++++ Exercise material ++++

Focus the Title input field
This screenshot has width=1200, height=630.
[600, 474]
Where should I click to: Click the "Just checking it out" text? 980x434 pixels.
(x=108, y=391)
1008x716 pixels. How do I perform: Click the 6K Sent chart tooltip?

++++
++++ Exercise material ++++

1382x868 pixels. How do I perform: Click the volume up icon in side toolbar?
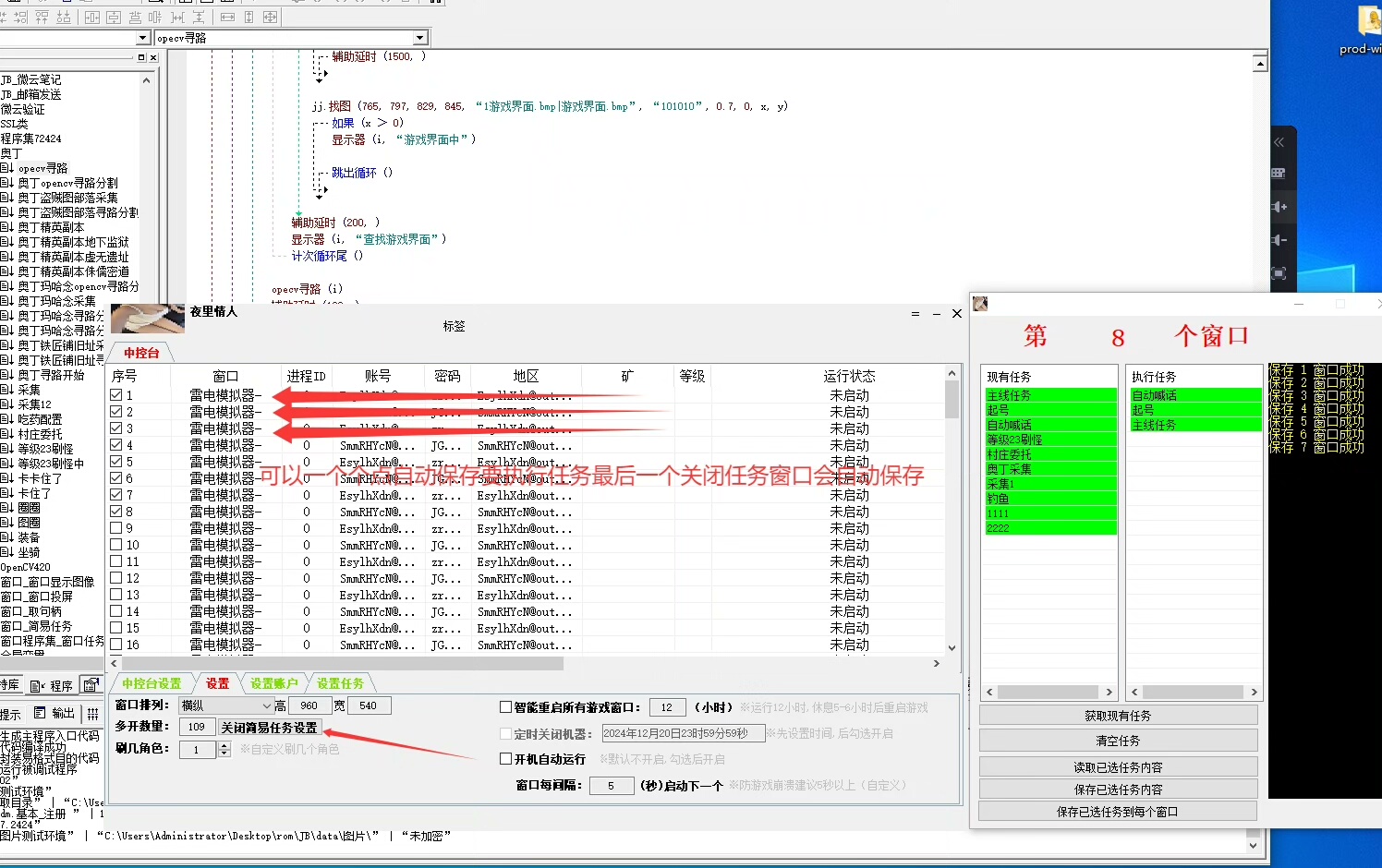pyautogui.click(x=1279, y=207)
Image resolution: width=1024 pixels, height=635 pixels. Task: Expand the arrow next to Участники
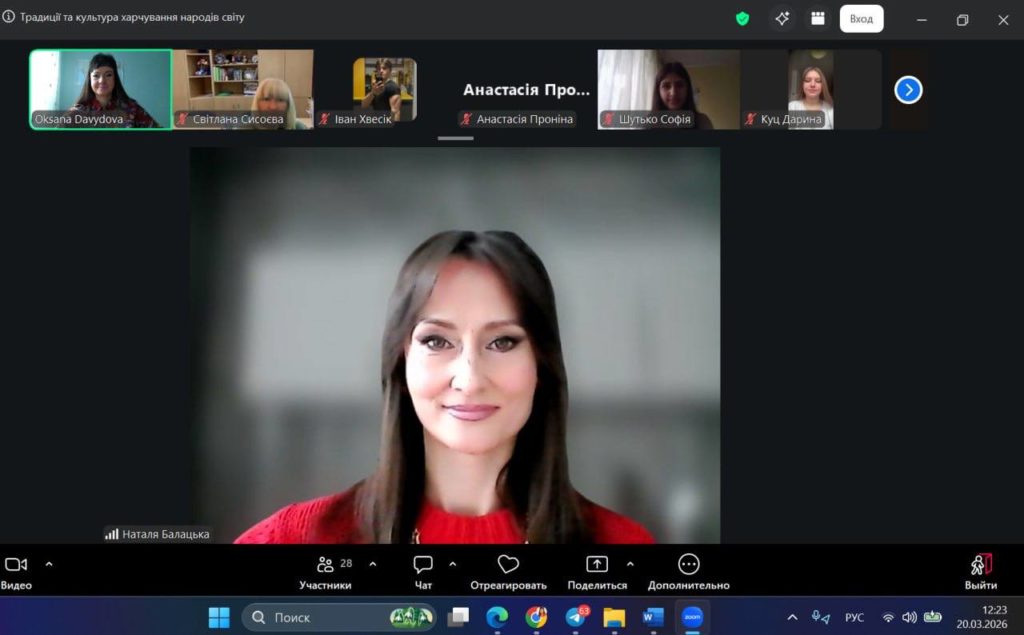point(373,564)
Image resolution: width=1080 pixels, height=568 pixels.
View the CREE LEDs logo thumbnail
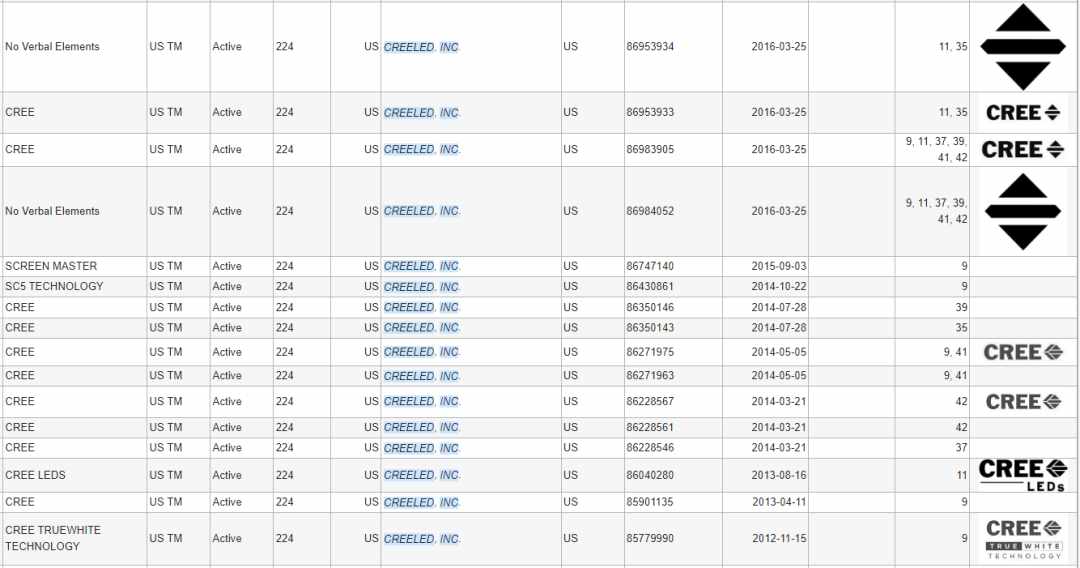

++++
++++ Exercise material ++++

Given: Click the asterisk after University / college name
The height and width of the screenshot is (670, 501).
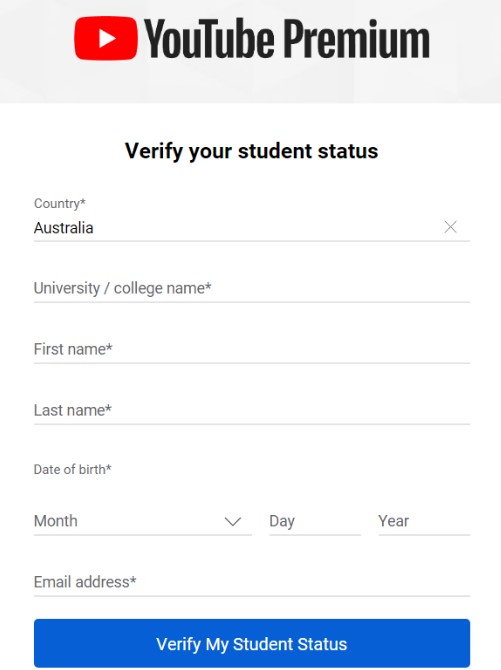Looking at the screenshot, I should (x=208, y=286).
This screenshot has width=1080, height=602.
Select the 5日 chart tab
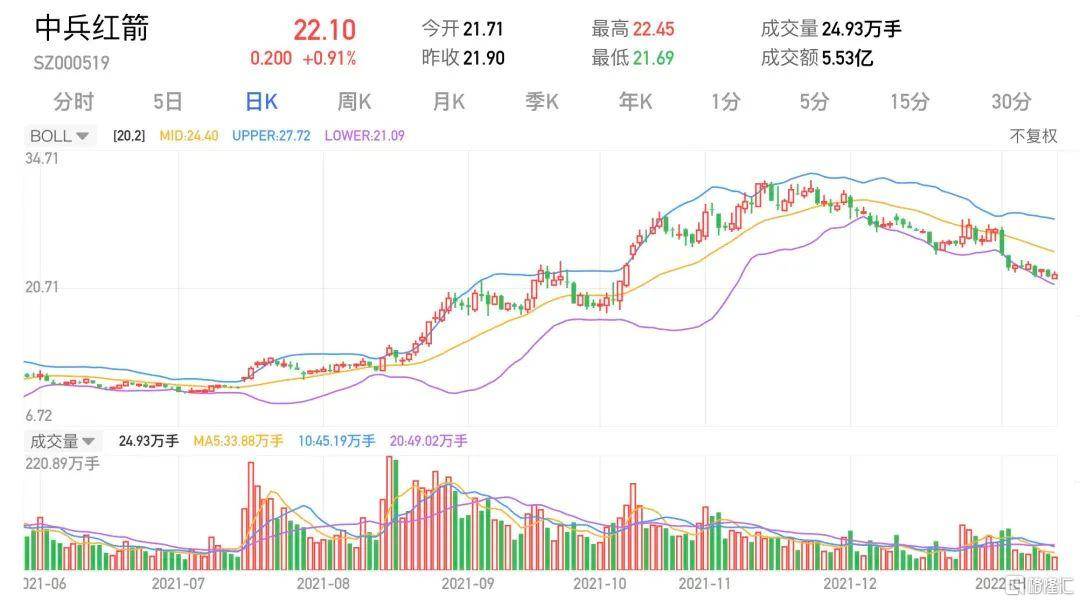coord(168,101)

++++

*What to produce*. With the pictures left out, write out exactly the lines above from the one containing "1382x868 pixels. How" through the one containing "View the CREE LEDs logo thumbnail".

*Exercise response*.
1382x868 pixels. How do I perform: Click the volume up icon in side toolbar?
pyautogui.click(x=1279, y=207)
Image resolution: width=1024 pixels, height=635 pixels. Task: Expand the arrow next to Участники
point(373,564)
Image resolution: width=1080 pixels, height=568 pixels.
View the CREE LEDs logo thumbnail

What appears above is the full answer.